───── ESTRATTO

Nonna Mafalda, uno dei ricordi più belli della mia infanzia torinese.
Era una collega di mia madre, un po' più grande di lei, e la aiutava un po' in tutto, quindi anche con me, facendosi chiamare Nonna, visto che non ne avevo altri là. Mi portava in campagna, mi insegnava a cucire, a cucinare e l'arte del risparmio, tutti insegnamenti che si sono rivelati inutili, ma forieri di mille aneddoti meravigliosi.
Quando avevo 6 anni e mezzo la mia famiglia ha lasciato Torino per la Sardegna e da allora ad ogni Natale e ad ogni mio compleanno ho ricevuto un un biglietto di auguri di Nonna Mafalda con dei soldi per comprarmi un regalo. Non ne ha saltato uno. Ha solo smesso di mandarmi i soldi quando mia madre l'ha "rimproverata" dicendole che ormai ero diventata grande (managgia!).
L'ho rivista altre tre volte: in una mia visita a Torino a 17 anni, per la mia laurea a Siena, e per il mio matrimonio in Sardegna. E ogni volta sono scoppiata a piangere.
Era un carro armato, una donna fortissima con una vita difficile, aveva vissuto il dopoguerra più duro, era rimasta vedova molto giovane, però rideva sempre.
Se ne è andata l'anno scorso, in un momento in cui ero troppo presa dalla malattia di mio padre per rendermene conto, e solo adesso mi accorgo che non sono andata al suo funerale a salutarla per l'ultima volta. È una cosa che rimpiangerò sempre.
Poco fa mi ha telefonato sua figlia, e improvvisamente ho realizzato che non non riceverò più i biglietti di auguri di Nonna Mafalda, e ho iniziato a singhiozzare al telefono come una bambina.
Mi amava e mi trattava come se fossi davvero sua nipote, e non ho mai capito perché, e mi sono sempre sentita un po' in colpa per questo, come se approfittassi di un amore a cui in realtà non avevo diritto. Ma forse è davvero sempre così: i nonni danno tutto, i nipoti ne approfittano come piccoli grandi despoti, per poi accorgersi quando li perdono che erano un tesoro immenso e immeritato.

──────────

*COSA SERVE*
Nel brano su Nonna Mafalda, elenca le occasioni in cui chi scrive l'ha rivista dopo aver lasciato Torino.

───── DATI FORNITI

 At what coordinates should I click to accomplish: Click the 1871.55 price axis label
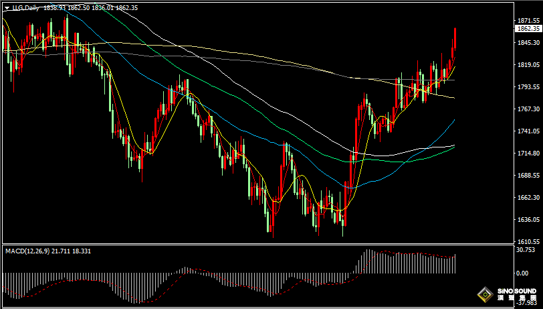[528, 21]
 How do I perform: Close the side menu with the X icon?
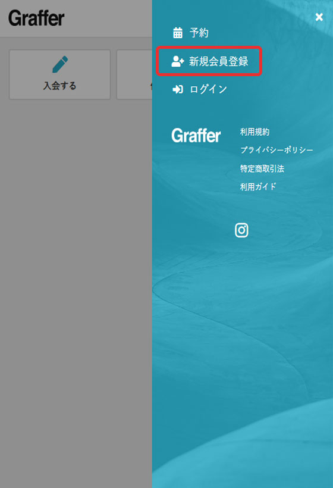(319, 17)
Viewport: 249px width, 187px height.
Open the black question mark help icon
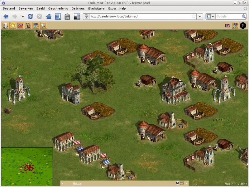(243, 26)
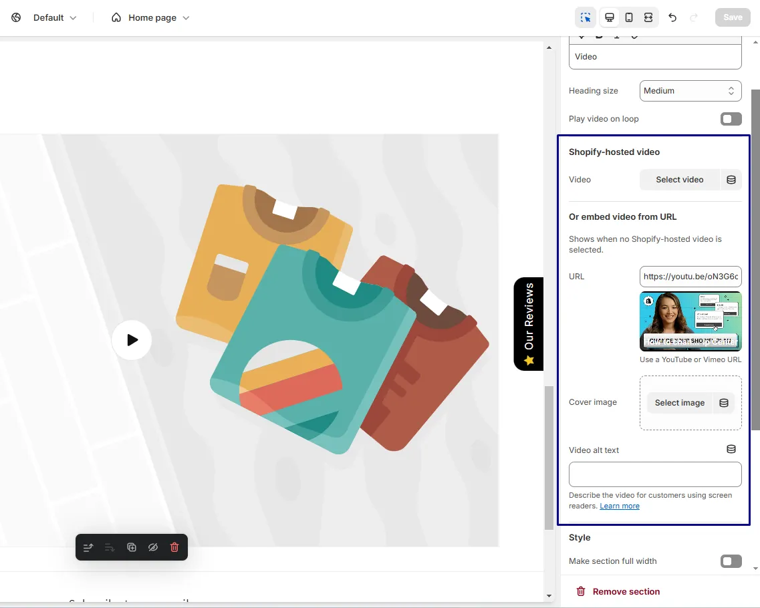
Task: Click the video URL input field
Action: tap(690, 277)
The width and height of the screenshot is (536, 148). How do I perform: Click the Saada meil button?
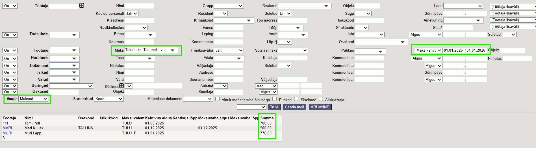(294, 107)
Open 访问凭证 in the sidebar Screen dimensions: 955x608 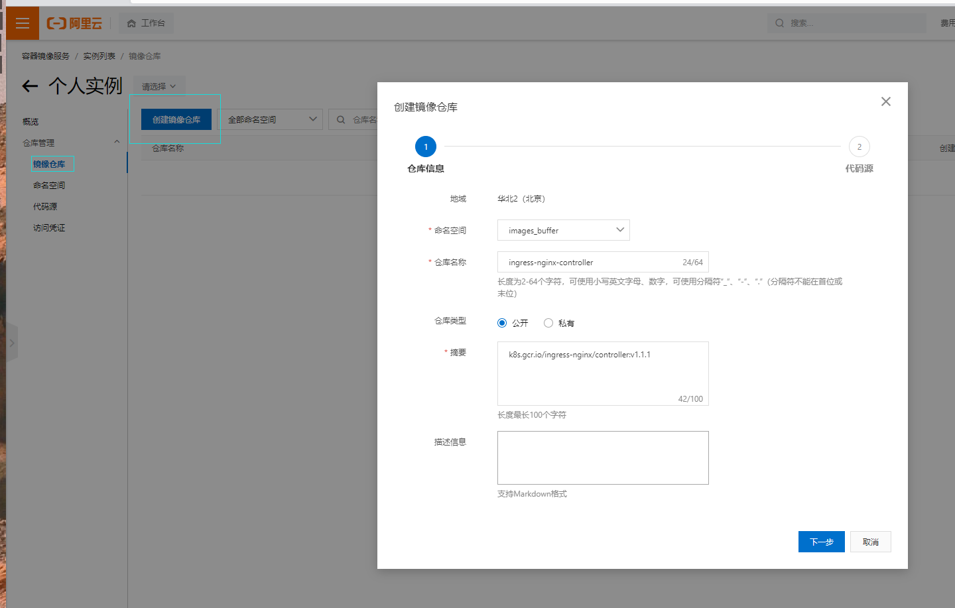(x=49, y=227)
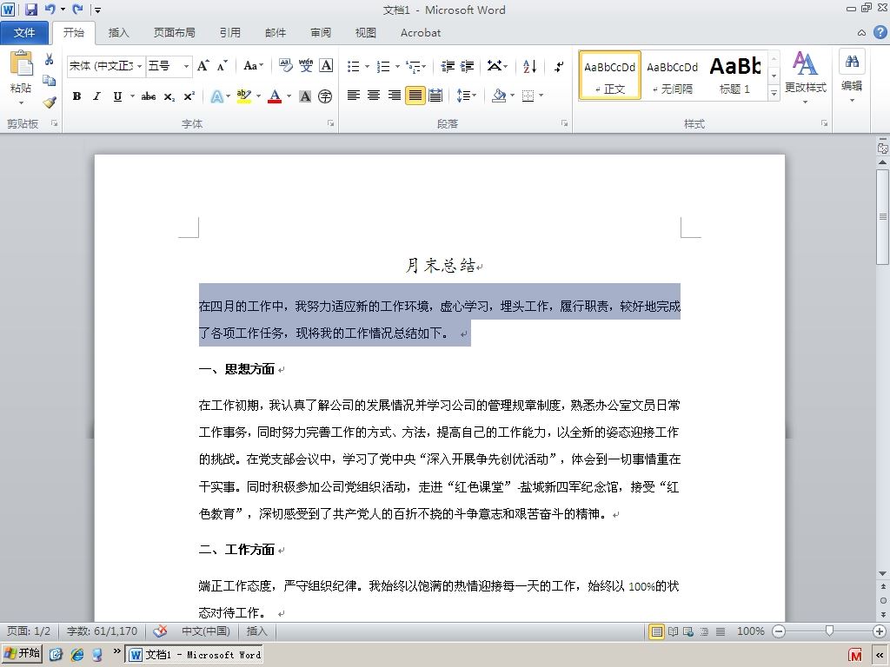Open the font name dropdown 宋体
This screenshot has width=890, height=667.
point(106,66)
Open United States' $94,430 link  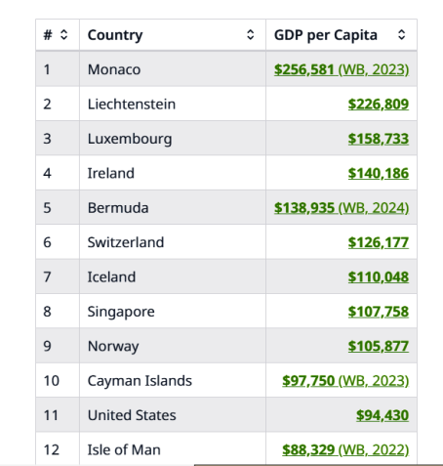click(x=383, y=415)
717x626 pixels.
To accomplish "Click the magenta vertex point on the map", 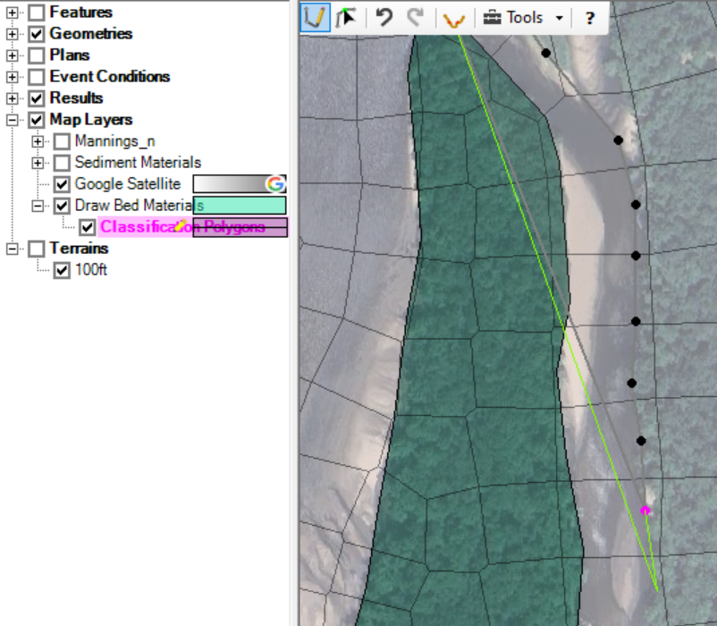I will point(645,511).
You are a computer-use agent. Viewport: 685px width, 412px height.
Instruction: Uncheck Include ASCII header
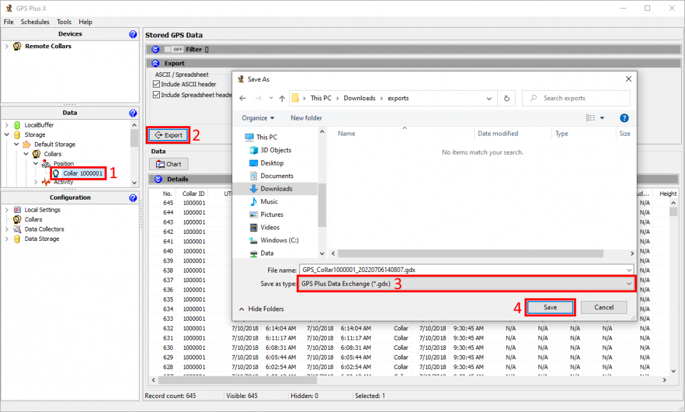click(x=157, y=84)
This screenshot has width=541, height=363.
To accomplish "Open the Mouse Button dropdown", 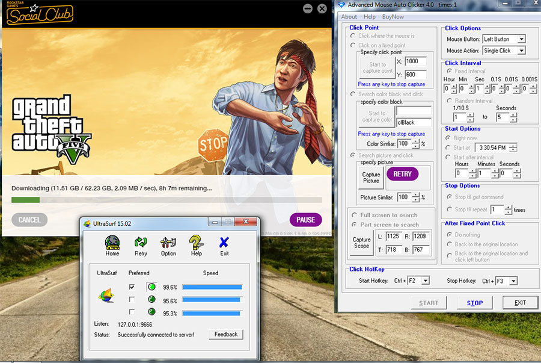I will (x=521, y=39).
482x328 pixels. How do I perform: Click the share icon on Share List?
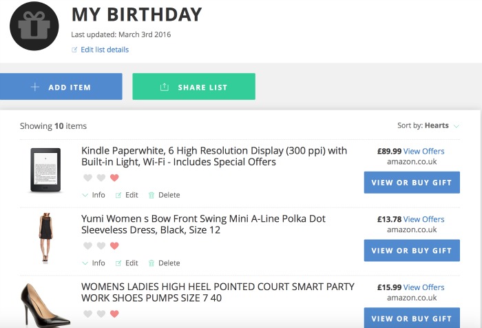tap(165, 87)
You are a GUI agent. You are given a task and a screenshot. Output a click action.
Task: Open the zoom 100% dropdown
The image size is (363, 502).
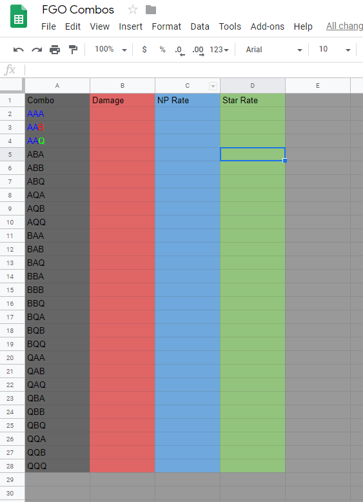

──────────

*SOLUZIONE*
- una visita a Torino a 17 anni
- la laurea a Siena
- il matrimonio in Sardegna